Fellow University of Rochester Medical Center Rochester, New York, United States
Background: Engagement of diverse patient samples in clinical research is critical to produce generalizable data. To facilitate research recruitment, an institutional developmental disabilities research registry was established in 2010. The registry maintains demographic and contact information provided by families after an informed consent process and enables investigators to share approved research opportunities. However, demographic distribution of the registry is not fully representative of the diversity of our clinic population. Objective: Here, we aimed to increase registry enrollment of non-white and/or Hispanic participants by at least 20% over the span of 12 months. Design/Methods: We first identified key drivers of underrepresentation, including 1) possible bias in who is offered participation and 2) patient barriers in completion of the enrollment survey. Across iterative plan-do-study-act(PDSA) cycles, we tracked the percentage of participant records with complete demographic data as a process measure, and racial and ethnic distributions as outcome measures. At baseline, racial breakdown of registry participants with completed records was(n=661): White-83.4%, Black/African American 6.8%, Asian 2.6%, Native American 0%, Native Hawaiian/Pacific Islander 0.2%, >1 race 7.1%. The ethnic breakdown was: Hispanic 8%, Non-Hispanic 82%, Unknown/Unreported 9%. Results: In PDSA 1, we aimed to reduce ascertainment bias by standardization of enrollment offered to all new patients seeking care through our clinic. This increased the proportion of non-white participants enrolling (a trend which is ongoing).

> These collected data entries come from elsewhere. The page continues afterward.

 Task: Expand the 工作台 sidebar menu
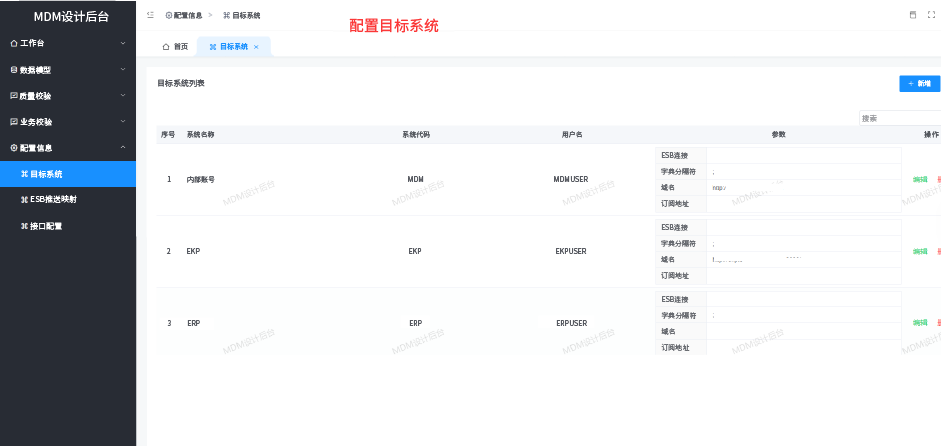click(67, 43)
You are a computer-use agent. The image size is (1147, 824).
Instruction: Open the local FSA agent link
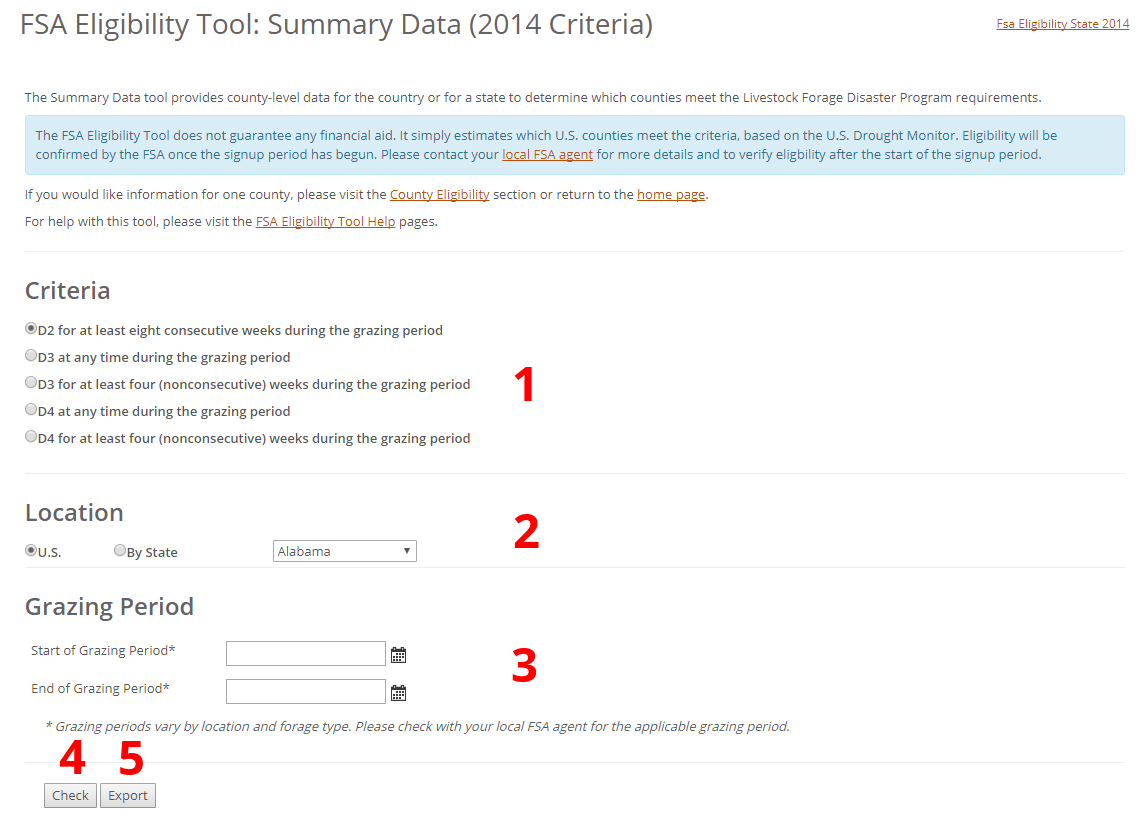pos(547,155)
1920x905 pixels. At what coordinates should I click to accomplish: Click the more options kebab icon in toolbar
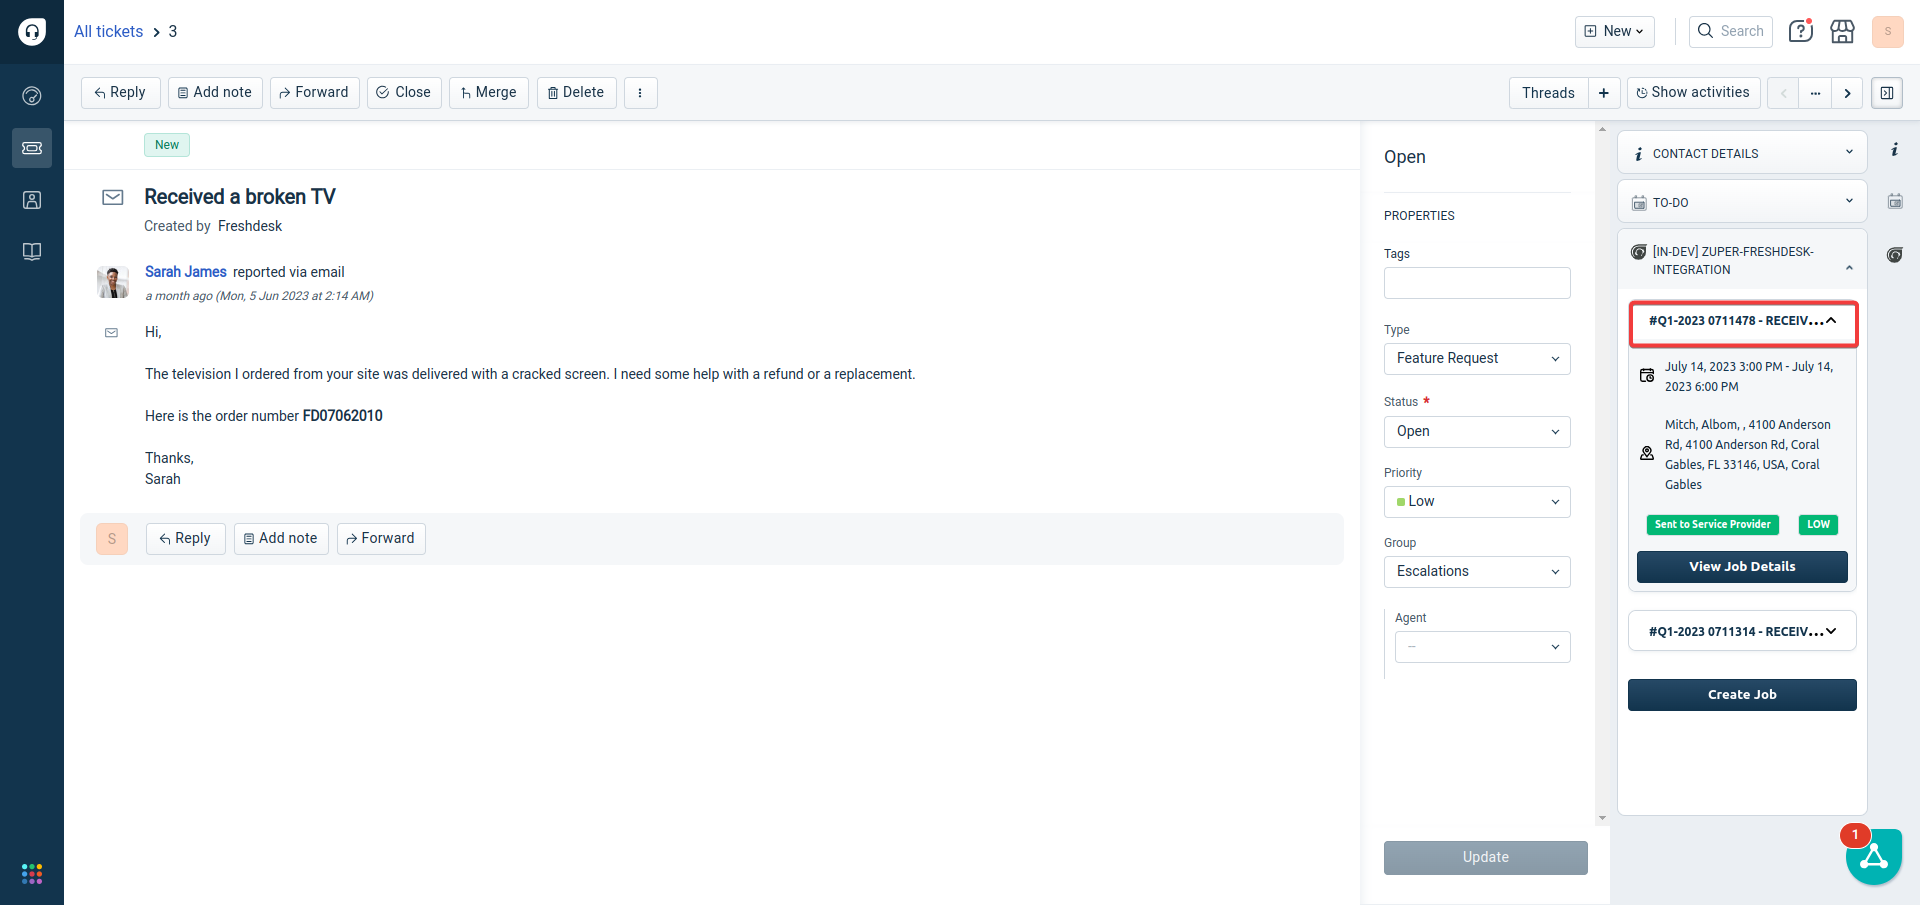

At time of submission, the racial breakdown among those who enrolled with completed records following this standardization was(n=144): White 68.8%, Black/African American 9%, Asian 0%, Native American 0%, Native Hawaiian/Pacific Islander 0%, >1 race 16.7%. There is currently insufficient data to assess the impact on ethnicity. Despite this improvement, there remained a high percentage of participants (44%) who did not submit a full demographic survey to complete enrollment. We next conducted multiple cycles exploring different methods (email, phone, newsletters) and times of the day/week for outreach. No single method of participant outreach facilitated enrollment survey completion for all participants, but including different methods was needed to reach a wider percentage.
Conclusion(s): When recruiting from a diverse population, a variety of outreach methods are needed to foster full engagement, though standardization of enrollment offer at intake is a beneficial first step in promoting a more inclusive registry.